Enigma 4
Manhã. Oito horas. Luis acordara com uma sensação de cansaço e aquela vontade de seguir dormindo. Dormir até o fim desses enigmas. Não suportava mais ter que pôr toda a sua energia para salvar todas aquelas pessoas. Definitivamente, ele não era o tipo "herói" que salvava tudo no fim do dia. Todavia, precisava seguir essa sina, afinal, as contas não parariam.

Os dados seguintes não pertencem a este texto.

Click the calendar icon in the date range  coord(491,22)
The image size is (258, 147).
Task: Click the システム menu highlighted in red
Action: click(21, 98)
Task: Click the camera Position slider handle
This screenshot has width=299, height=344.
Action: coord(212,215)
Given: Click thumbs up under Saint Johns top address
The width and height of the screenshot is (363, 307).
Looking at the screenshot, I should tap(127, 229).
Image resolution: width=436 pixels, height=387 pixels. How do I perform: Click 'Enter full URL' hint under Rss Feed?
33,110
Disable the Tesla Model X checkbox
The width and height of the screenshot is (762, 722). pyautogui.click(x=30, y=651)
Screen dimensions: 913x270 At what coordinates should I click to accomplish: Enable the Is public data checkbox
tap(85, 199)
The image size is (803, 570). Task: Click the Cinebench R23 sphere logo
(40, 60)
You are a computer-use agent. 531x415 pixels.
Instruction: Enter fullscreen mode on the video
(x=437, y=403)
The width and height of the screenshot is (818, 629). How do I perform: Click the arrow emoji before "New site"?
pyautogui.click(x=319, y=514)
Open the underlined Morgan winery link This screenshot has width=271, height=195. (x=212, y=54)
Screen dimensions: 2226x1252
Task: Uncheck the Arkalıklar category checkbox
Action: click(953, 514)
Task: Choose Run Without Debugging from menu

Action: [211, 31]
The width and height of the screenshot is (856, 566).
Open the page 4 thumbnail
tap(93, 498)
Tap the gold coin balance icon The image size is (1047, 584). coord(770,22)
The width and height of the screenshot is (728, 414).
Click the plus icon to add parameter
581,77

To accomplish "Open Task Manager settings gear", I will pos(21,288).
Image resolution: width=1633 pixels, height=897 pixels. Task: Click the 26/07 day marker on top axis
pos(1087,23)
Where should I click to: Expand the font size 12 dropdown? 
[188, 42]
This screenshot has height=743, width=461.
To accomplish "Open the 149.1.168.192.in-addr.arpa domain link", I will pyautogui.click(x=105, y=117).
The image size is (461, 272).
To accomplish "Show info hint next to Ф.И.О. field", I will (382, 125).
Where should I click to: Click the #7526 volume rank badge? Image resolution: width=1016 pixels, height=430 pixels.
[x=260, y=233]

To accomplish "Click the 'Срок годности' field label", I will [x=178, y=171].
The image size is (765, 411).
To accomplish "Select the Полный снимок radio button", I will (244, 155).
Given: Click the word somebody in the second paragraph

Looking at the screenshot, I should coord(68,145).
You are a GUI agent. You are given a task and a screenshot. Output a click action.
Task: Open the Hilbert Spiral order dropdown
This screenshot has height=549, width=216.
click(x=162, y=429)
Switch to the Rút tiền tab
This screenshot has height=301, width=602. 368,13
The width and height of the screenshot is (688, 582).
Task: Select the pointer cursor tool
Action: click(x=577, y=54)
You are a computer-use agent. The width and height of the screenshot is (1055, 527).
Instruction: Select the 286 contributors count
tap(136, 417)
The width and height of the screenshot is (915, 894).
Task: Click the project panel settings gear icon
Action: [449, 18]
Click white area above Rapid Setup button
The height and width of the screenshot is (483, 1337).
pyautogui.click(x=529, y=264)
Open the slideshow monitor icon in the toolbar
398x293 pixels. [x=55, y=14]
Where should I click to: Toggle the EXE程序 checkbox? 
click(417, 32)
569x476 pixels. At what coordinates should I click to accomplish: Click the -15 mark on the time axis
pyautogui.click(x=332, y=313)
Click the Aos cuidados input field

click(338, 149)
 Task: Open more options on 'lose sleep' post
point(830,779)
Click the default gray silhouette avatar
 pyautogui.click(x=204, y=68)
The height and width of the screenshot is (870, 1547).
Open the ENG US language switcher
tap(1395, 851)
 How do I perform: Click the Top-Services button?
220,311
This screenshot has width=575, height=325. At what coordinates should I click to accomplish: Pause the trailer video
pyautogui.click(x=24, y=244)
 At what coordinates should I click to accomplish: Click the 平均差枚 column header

Bem, mas saco vazio não para em pé, já diz o ditado. Então, Luís foi fazer café. As sobras da geladeira apontavam para um omelete com bolachas e café. Poderia faltar tudo, menos café. Era a sua "vitamina" diária. Entretanto, aquelas foram as últimas sobras do dia. Depois de hoje, precisaria fazer feira, mas isso é problema pro seu Eu-futuro. O presente demandava outras questões.
Enfim, decidiu olhar o celular. Já estava no quarto enigma. Depois desse, só restaria mais um. Vamos resistir só mais um pouco... A mensagem de hoje pra variar não tinha lá muito sentido: "Por aqui, passam sonhos, desejos, dores e temores. Por aqui, somos todos reais e fugazes, evaporando ao final de um piscar". A reação de Luís, que já vinha virando tradição foi "ok, que merda isso quer dizer"?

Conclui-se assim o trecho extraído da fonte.